Requirement >>
Find the line containing "Task: Click the Share person-plus icon" in the records below. Copy exactly that line and each one after it, ending at the line containing "Given: Click the Имя column header", and nothing more.

Input data >>
------

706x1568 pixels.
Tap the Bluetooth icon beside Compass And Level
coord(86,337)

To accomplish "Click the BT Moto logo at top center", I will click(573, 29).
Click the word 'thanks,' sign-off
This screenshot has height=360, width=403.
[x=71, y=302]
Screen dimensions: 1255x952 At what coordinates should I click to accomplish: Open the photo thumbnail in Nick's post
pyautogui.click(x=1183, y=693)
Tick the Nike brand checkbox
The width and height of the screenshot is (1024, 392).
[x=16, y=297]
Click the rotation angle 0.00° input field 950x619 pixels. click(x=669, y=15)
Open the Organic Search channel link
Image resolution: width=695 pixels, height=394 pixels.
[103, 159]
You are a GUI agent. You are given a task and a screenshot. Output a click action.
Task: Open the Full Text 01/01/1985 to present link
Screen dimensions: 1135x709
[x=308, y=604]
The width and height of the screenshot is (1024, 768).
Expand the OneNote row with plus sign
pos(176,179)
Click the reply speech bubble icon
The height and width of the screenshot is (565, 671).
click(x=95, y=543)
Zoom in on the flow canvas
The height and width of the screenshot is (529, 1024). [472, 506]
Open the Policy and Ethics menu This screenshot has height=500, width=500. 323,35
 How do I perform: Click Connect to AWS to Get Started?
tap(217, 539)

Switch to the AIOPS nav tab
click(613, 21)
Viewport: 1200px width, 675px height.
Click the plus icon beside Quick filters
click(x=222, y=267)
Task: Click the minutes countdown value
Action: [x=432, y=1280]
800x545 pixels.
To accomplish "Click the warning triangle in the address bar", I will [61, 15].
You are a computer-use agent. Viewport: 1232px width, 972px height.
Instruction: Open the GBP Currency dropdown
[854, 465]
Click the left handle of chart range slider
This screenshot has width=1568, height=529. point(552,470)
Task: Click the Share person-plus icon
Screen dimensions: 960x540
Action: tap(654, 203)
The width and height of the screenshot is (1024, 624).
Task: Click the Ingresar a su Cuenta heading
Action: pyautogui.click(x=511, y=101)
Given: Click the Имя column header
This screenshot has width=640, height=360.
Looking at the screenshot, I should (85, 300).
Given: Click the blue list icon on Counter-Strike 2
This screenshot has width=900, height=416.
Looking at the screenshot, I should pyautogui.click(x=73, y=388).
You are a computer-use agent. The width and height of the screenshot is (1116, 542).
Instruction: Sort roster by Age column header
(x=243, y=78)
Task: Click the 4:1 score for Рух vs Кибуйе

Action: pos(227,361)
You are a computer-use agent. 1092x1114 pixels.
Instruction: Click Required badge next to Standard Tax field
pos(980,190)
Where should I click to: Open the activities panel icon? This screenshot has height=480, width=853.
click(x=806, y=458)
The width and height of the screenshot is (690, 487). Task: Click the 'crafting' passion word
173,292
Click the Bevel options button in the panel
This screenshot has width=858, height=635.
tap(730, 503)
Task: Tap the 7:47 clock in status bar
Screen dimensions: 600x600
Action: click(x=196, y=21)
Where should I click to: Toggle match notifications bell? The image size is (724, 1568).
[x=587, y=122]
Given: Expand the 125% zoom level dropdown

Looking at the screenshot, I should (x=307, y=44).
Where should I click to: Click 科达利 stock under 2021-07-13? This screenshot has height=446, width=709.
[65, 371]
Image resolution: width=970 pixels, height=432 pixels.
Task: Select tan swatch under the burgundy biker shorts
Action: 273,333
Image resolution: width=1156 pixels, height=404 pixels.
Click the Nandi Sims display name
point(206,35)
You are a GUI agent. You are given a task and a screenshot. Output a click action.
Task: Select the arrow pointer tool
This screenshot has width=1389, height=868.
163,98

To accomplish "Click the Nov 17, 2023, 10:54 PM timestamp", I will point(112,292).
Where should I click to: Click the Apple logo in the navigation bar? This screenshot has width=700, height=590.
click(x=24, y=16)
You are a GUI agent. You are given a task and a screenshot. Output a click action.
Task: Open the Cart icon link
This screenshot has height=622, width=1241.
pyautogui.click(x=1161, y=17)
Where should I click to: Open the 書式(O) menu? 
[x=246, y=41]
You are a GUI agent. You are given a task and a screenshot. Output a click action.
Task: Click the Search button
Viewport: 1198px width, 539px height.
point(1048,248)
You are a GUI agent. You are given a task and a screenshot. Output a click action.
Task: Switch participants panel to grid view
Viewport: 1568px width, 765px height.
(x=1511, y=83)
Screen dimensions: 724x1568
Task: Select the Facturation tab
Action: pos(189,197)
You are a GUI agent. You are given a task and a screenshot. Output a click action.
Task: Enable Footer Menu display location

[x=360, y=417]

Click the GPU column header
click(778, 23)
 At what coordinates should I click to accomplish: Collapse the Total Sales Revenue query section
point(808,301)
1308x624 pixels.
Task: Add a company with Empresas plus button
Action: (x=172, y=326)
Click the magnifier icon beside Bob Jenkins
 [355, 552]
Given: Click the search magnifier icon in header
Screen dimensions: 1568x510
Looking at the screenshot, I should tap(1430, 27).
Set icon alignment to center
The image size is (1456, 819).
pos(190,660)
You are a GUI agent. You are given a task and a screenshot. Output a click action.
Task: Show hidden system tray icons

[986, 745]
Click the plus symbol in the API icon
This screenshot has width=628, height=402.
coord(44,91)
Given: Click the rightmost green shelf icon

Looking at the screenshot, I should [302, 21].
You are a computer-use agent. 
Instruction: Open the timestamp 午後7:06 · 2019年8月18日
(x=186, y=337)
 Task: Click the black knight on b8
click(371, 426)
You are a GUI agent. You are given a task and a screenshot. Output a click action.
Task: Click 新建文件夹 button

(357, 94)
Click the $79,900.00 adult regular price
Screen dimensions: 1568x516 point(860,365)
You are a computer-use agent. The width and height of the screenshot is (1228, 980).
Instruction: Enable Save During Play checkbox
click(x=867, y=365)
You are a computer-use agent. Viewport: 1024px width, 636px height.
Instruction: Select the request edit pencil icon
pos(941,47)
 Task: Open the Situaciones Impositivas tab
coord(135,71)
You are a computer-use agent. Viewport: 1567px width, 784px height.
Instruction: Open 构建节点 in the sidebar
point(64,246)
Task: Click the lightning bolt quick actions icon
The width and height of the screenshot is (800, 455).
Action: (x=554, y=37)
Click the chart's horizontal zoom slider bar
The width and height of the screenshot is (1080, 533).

------

Output for this exercise >>
Task: Click the Share person-plus icon
Screen dimensions: 960x540
Action: tap(654, 203)
The width and height of the screenshot is (1024, 624).
Task: Click the Ingresar a su Cuenta heading
Action: pyautogui.click(x=511, y=101)
Given: Click the Имя column header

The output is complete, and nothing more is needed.